EXERCISE GOAL :: Retype, without pictures, the line holding "Given: Click the" and each line below it through the final line.

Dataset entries
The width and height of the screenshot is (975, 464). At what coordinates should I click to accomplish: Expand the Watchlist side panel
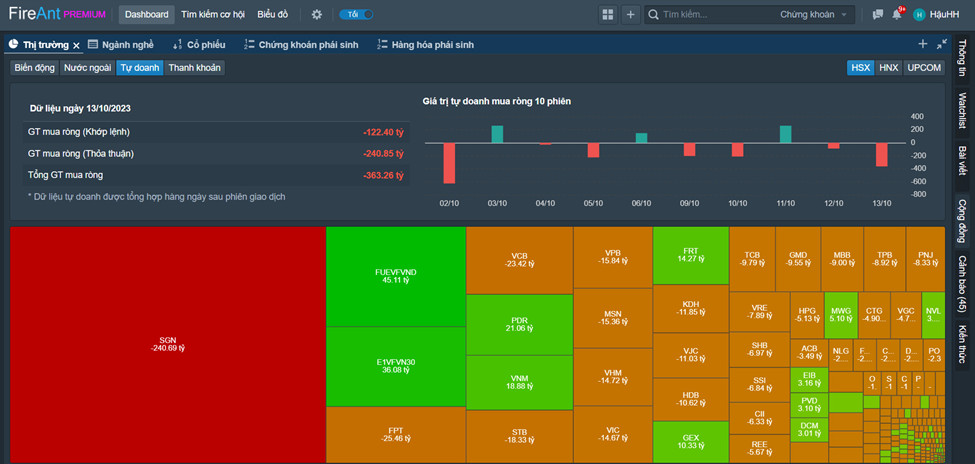[x=962, y=111]
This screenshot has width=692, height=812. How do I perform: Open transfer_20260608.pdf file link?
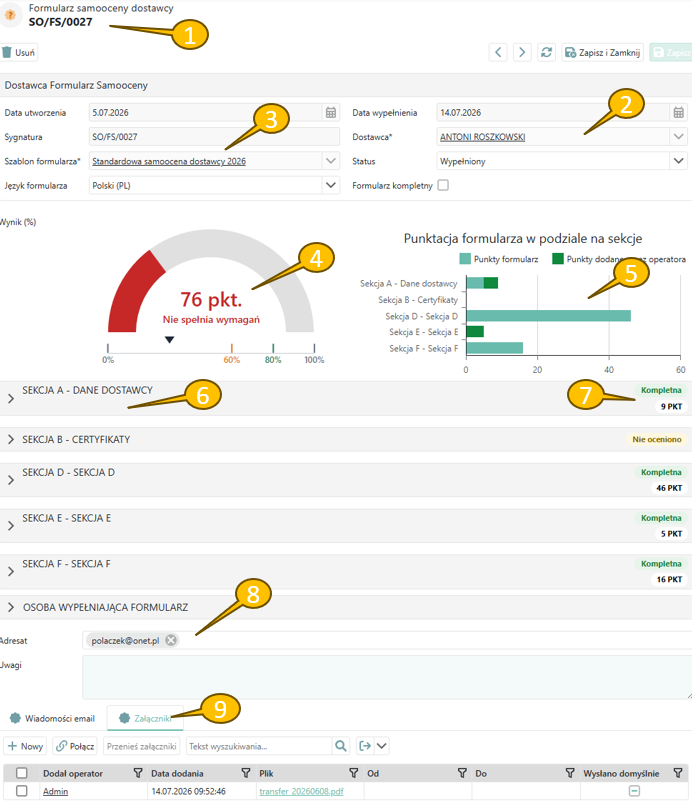point(301,791)
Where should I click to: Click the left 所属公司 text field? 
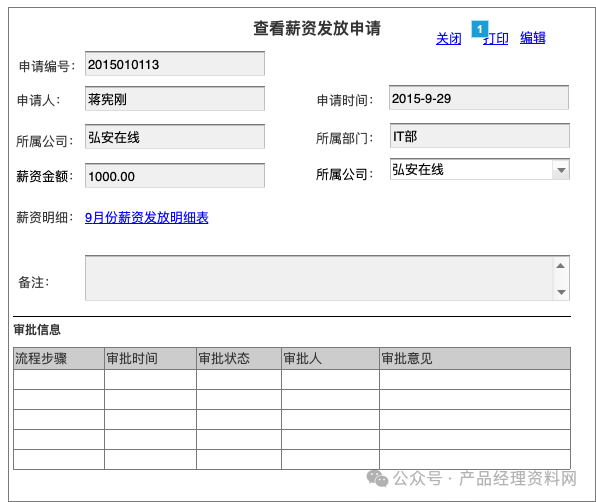tap(175, 137)
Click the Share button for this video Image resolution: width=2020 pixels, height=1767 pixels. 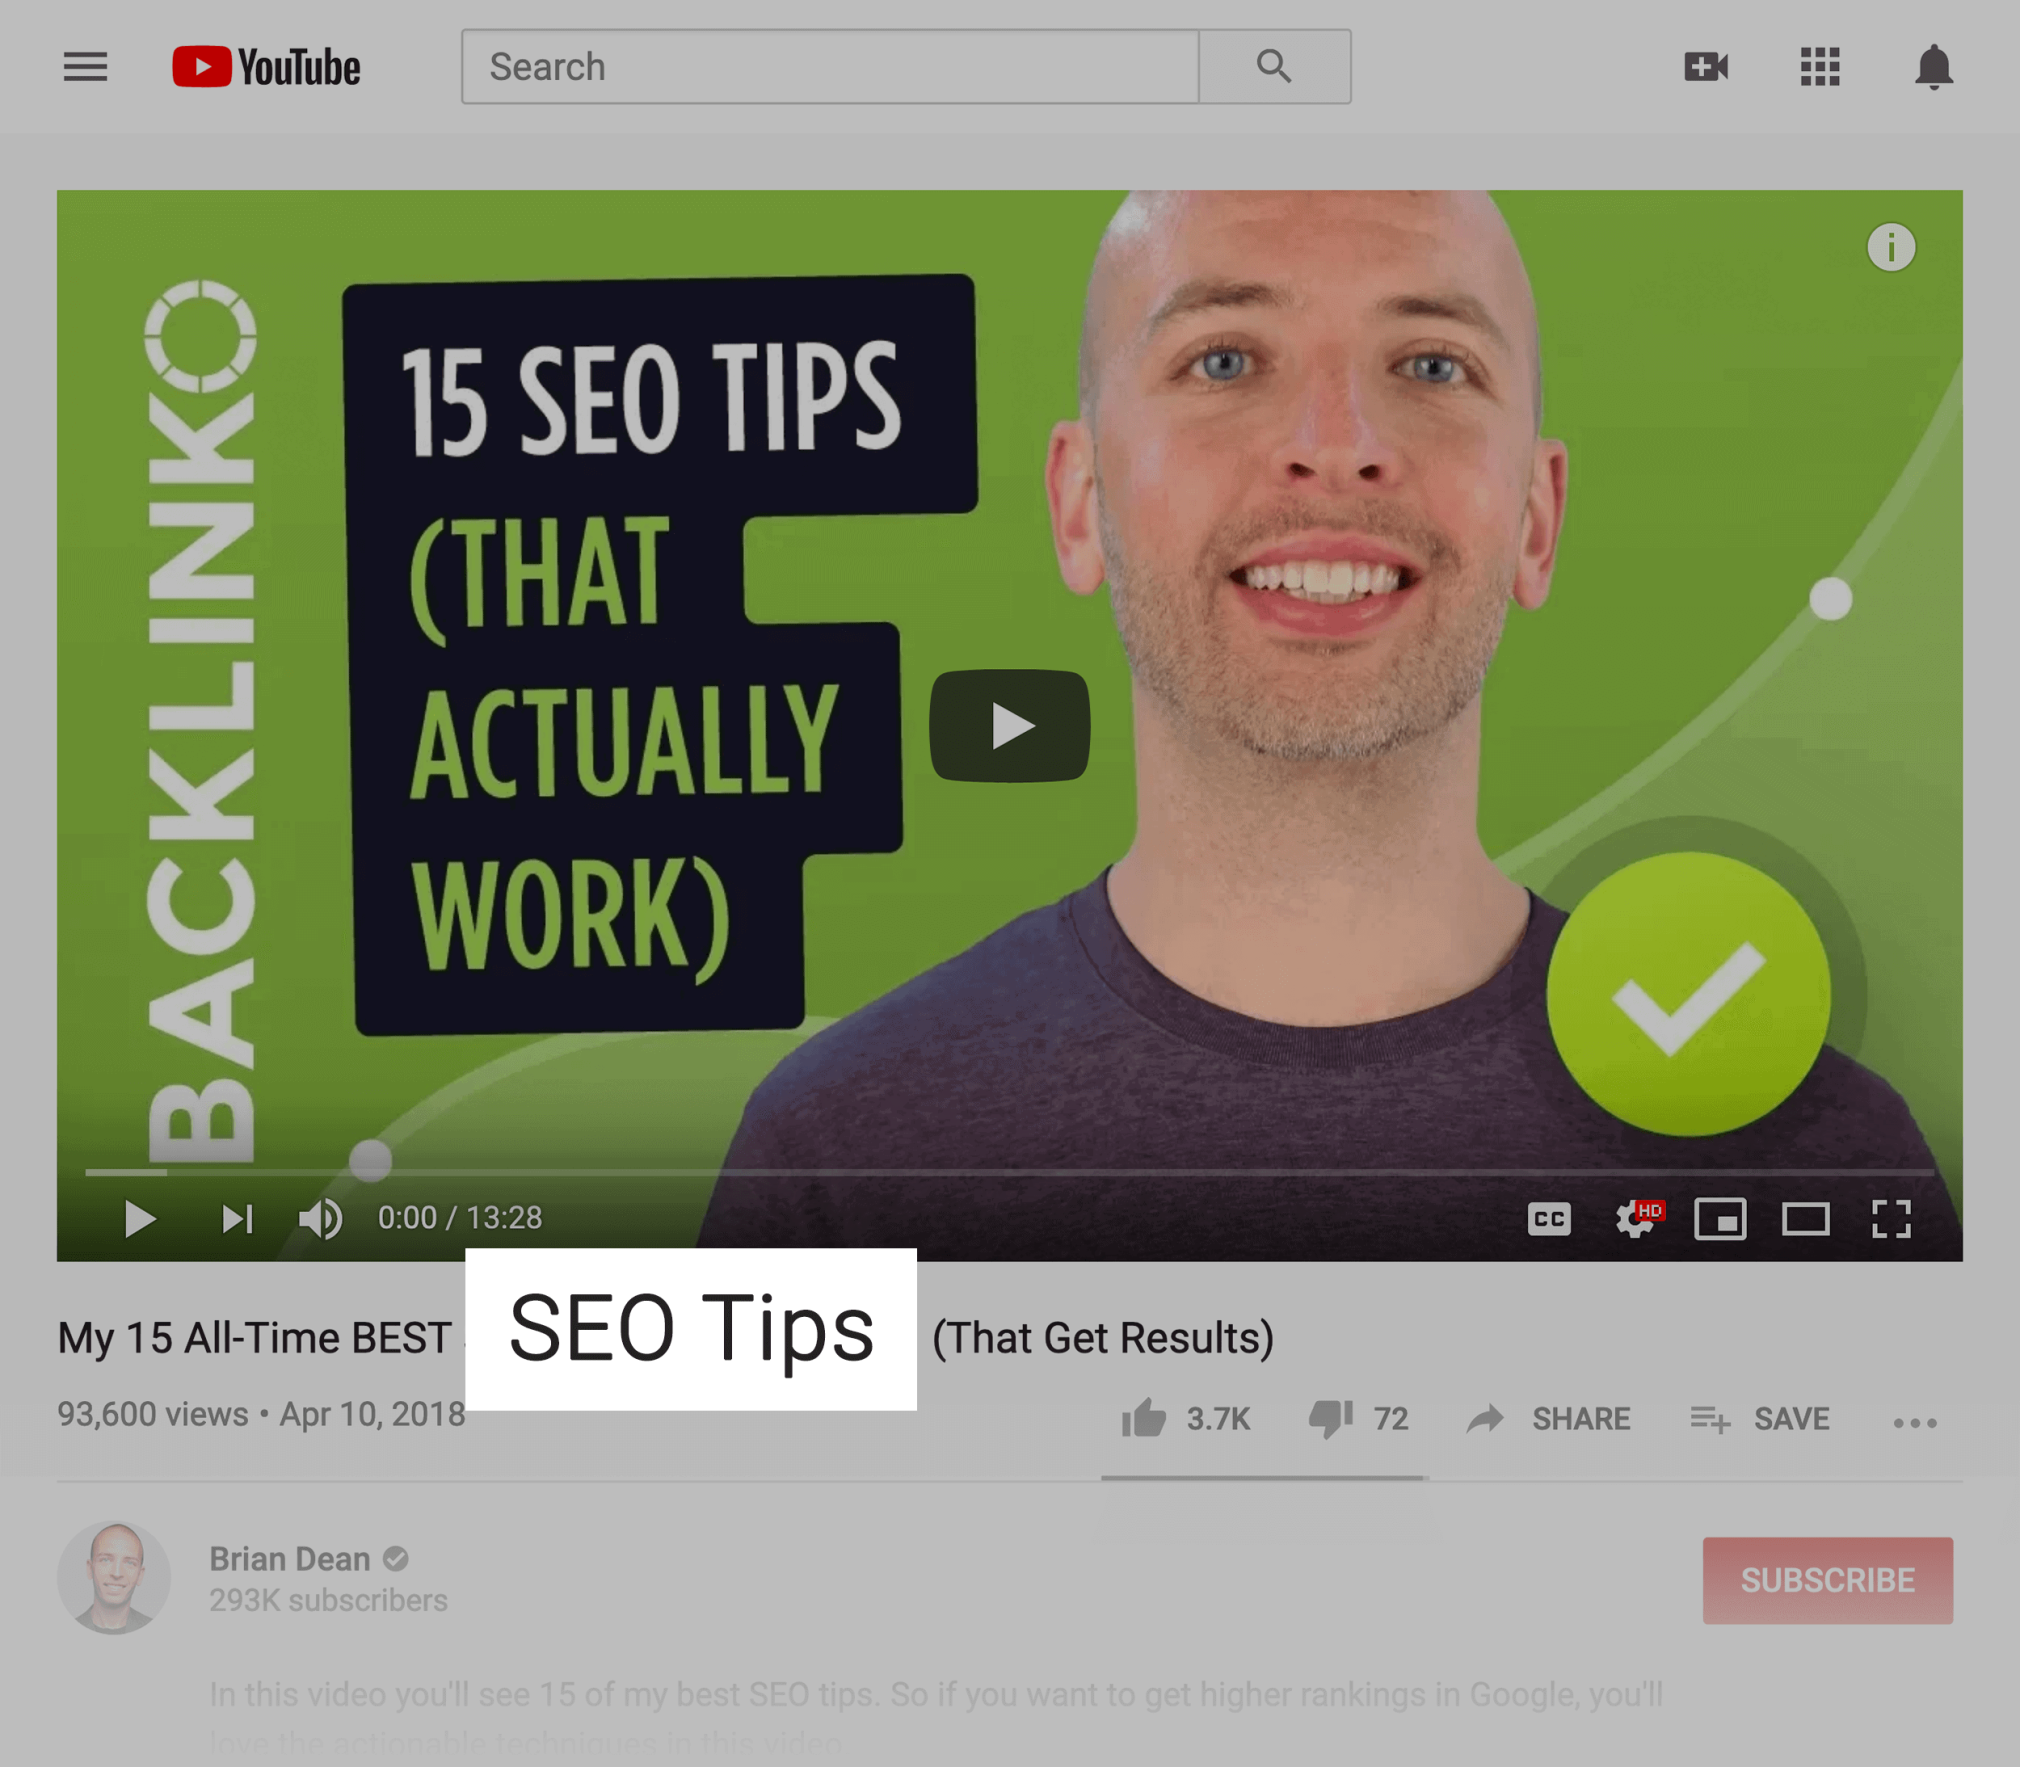(1548, 1415)
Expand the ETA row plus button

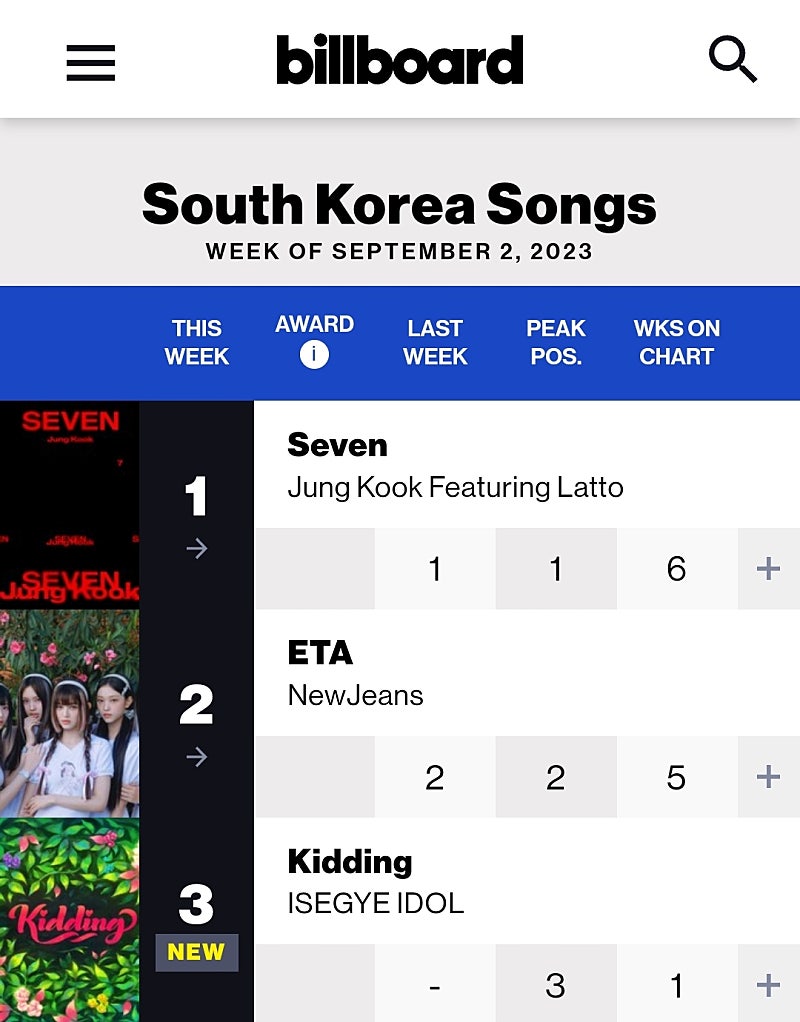coord(768,777)
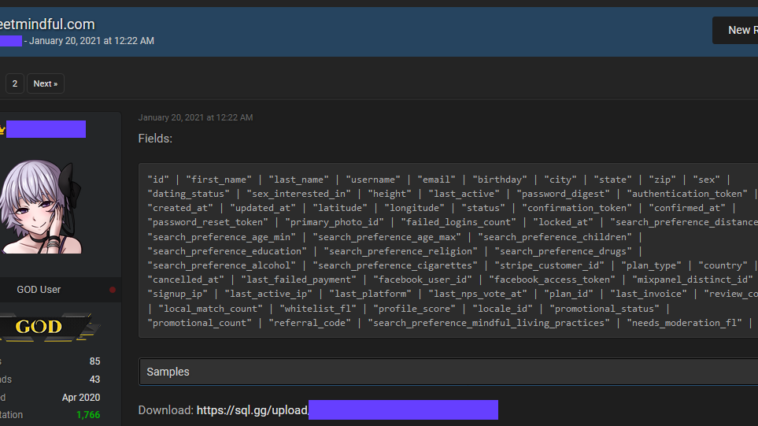Go to page 2 of thread

tap(15, 83)
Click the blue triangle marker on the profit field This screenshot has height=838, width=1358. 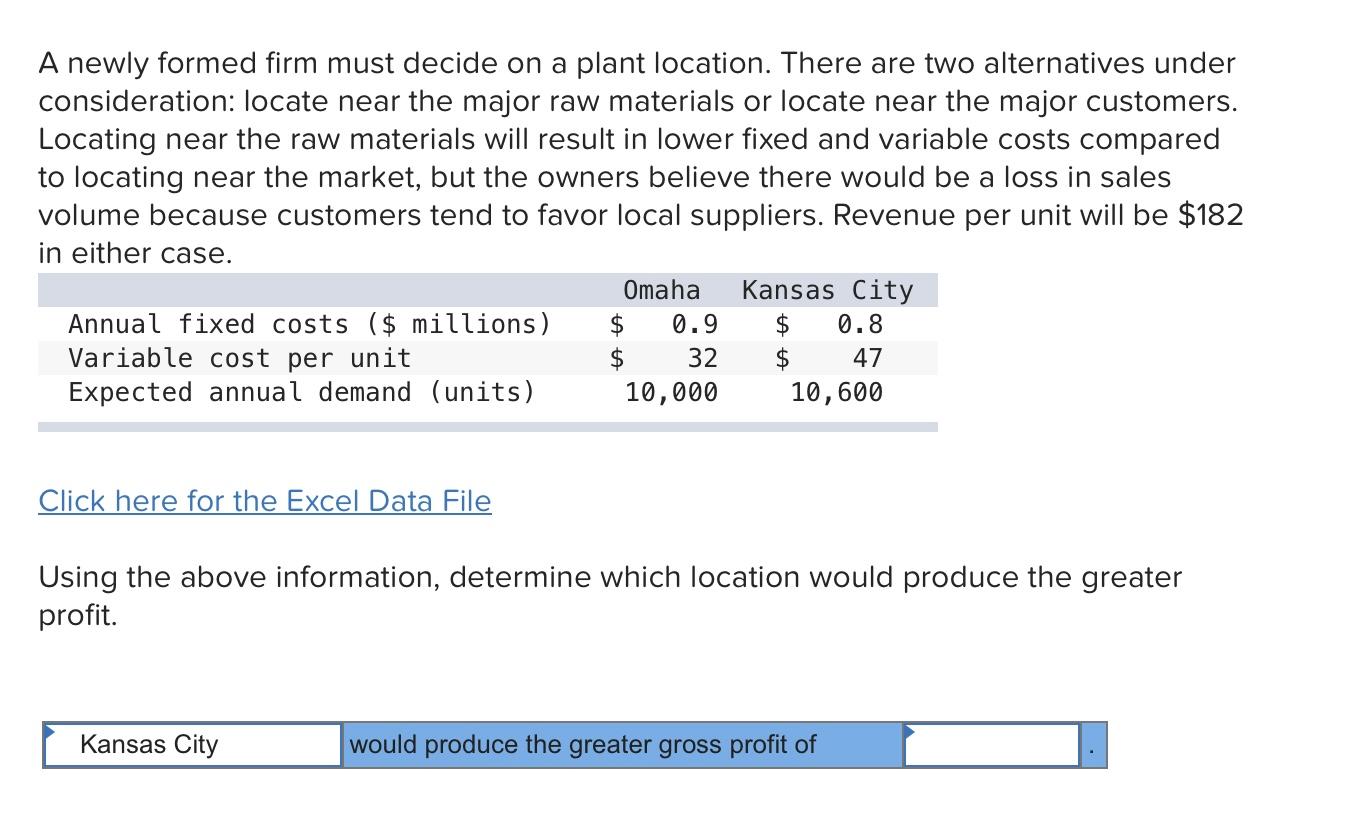pyautogui.click(x=911, y=731)
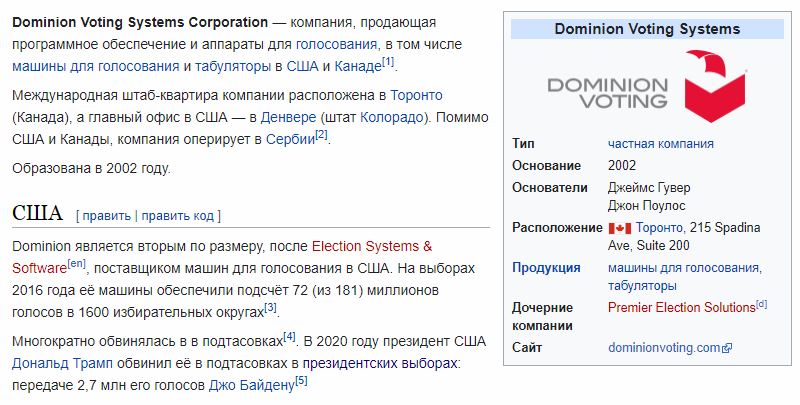The width and height of the screenshot is (800, 405).
Task: Open the Торонто link in the article text
Action: coord(416,95)
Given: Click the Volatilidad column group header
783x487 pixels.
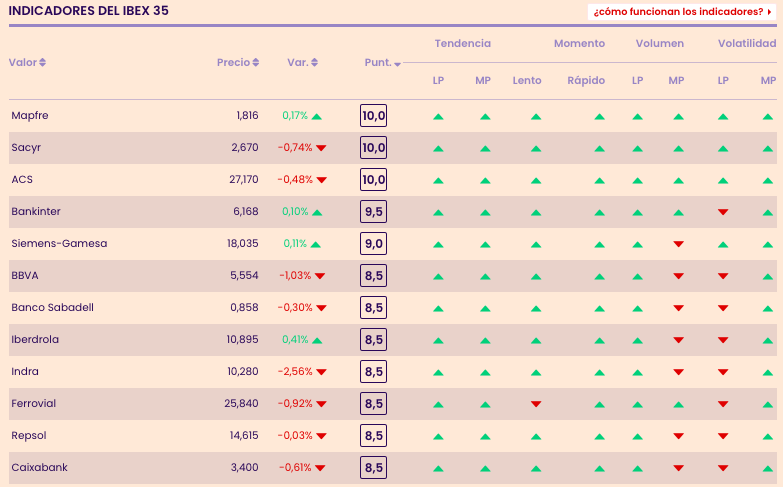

RESPONSE FOR THIS EXERCISE ::
Given: Click the Volatilidad column group header
783x487 pixels.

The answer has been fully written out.